The article focuses on phenological features of amaranth varieties grown in open fields as a reaction to variability of weather conditions in the Moscow region. Amaranthine is one of the promising compounds found in red-colored amaranths. It refers to a class of betalain pigments. The study revealed growth stages defined by the highest content of amarantine per plant and analyzed accumulation of the pigment in amaranth leaves and inflorescences. Phenological observations of introduced plant species under new conditions are important and determine their resistance to adverse environmental factors, ability to produce high quality fruits and seeds, and potential for cultivation.
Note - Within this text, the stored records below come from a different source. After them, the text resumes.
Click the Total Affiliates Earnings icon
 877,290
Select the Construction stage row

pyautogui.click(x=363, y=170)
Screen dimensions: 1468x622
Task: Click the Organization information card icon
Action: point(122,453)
During the introduction of new amaranth varieties, the most adapted forms were selected for the conditions of the Non-Chernozem zone of the Russian Federation in 2013-2016. The studied Russian and Ecuador varieties were divided into 4 groups depending on the growth period (from germination to seed maturity). Analysis of phenological traits of plants confirmed that period of amaranth development did not depend on the variety, except the fourth stage of late-ripening cultivars - ‘Don Pedro’ and ‘Eku 17020’, dependent on weather conditions. Being dependent on weather conditions, the vegetative growth period turned to be the most stable. Late cv. ‘Eku 17020’ did not form mature seeds in open ground conditions, which is explained by its origin (Ecuador). In the present study we identified growth stages when plant raw materials had the highest dye content in red-leaved amaranth varieties (‘Valentina’, ‘Don Pedro’ and ‘Fakel’). We also considered the perspective of cultivation of green-leaved varieties with red inflorescences - ‘Pamyati Kovasa’ and ‘Eku-17020’ - as sources of biologically valuable compounds in the Moscow region.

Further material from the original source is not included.